» **INSTRUCTIONS FOR THE TASK**:
Write out every line of the records below as a JSON list of strings, one string per line, leaving out blank lines.

----- MATERIAL SHOWN -----

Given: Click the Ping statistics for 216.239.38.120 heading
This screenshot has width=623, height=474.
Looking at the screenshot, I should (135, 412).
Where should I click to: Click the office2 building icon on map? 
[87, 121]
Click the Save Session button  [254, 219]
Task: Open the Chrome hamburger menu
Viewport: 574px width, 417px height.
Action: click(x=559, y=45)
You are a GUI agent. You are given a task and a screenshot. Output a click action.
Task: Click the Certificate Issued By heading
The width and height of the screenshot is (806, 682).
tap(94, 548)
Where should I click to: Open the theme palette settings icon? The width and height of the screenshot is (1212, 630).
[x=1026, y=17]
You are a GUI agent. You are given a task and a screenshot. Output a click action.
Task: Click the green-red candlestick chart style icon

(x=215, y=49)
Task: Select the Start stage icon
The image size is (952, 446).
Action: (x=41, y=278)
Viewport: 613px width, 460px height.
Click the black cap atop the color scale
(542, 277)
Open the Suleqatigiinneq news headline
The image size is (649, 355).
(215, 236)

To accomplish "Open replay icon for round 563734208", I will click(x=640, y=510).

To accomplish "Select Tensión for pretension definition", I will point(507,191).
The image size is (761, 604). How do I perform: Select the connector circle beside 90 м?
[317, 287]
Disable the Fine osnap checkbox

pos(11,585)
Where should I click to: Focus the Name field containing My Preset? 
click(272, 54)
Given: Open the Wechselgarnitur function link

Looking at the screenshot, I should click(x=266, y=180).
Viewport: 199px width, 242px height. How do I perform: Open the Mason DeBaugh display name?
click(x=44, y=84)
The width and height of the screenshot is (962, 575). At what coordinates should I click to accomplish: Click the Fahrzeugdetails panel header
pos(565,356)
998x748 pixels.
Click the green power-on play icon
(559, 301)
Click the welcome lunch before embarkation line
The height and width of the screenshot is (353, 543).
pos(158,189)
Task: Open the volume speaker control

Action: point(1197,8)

-----

» **WRITTEN ANSWER**:
[
  "Given: Click the Ping statistics for 216.239.38.120 heading",
  "This screenshot has width=623, height=474.",
  "Looking at the screenshot, I should (135, 412).",
  "Where should I click to: Click the office2 building icon on map? ",
  "[87, 121]",
  "Click the Save Session button  [254, 219]",
  "Task: Open the Chrome hamburger menu",
  "Viewport: 574px width, 417px height.",
  "Action: click(x=559, y=45)",
  "You are a GUI agent. You are given a task and a screenshot. Output a click action.",
  "Task: Click the Certificate Issued By heading",
  "The width and height of the screenshot is (806, 682).",
  "tap(94, 548)",
  "Where should I click to: Open the theme palette settings icon? The width and height of the screenshot is (1212, 630).",
  "[x=1026, y=17]",
  "You are a GUI agent. You are given a task and a screenshot. Output a click action.",
  "Task: Click the green-red candlestick chart style icon",
  "(x=215, y=49)",
  "Task: Select the Start stage icon",
  "The image size is (952, 446).",
  "Action: (x=41, y=278)",
  "Viewport: 613px width, 460px height.",
  "Click the black cap atop the color scale",
  "(542, 277)",
  "Open the Suleqatigiinneq news headline",
  "The image size is (649, 355).",
  "(215, 236)",
  "To accomplish \"Open replay icon for round 563734208\", I will click(x=640, y=510).",
  "To accomplish \"Select Tensión for pretension definition\", I will point(507,191).",
  "The image size is (761, 604). How do I perform: Select the connector circle beside 90 м?",
  "[317, 287]",
  "Disable the Fine osnap checkbox",
  "pos(11,585)",
  "Where should I click to: Focus the Name field containing My Preset? ",
  "click(272, 54)",
  "Given: Open the Wechselgarnitur function link",
  "Looking at the screenshot, I should click(x=266, y=180).",
  "Viewport: 199px width, 242px height. How do I perform: Open the Mason DeBaugh display name?",
  "click(x=44, y=84)",
  "The width and height of the screenshot is (962, 575). At what coordinates should I click to accomplish: Click the Fahrzeugdetails panel header",
  "pos(565,356)",
  "998x748 pixels.",
  "Click the green power-on play icon",
  "(559, 301)",
  "Click the welcome lunch before embarkation line",
  "The height and width of the screenshot is (353, 543).",
  "pos(158,189)",
  "Task: Open the volume speaker control",
  "Action: point(1197,8)"
]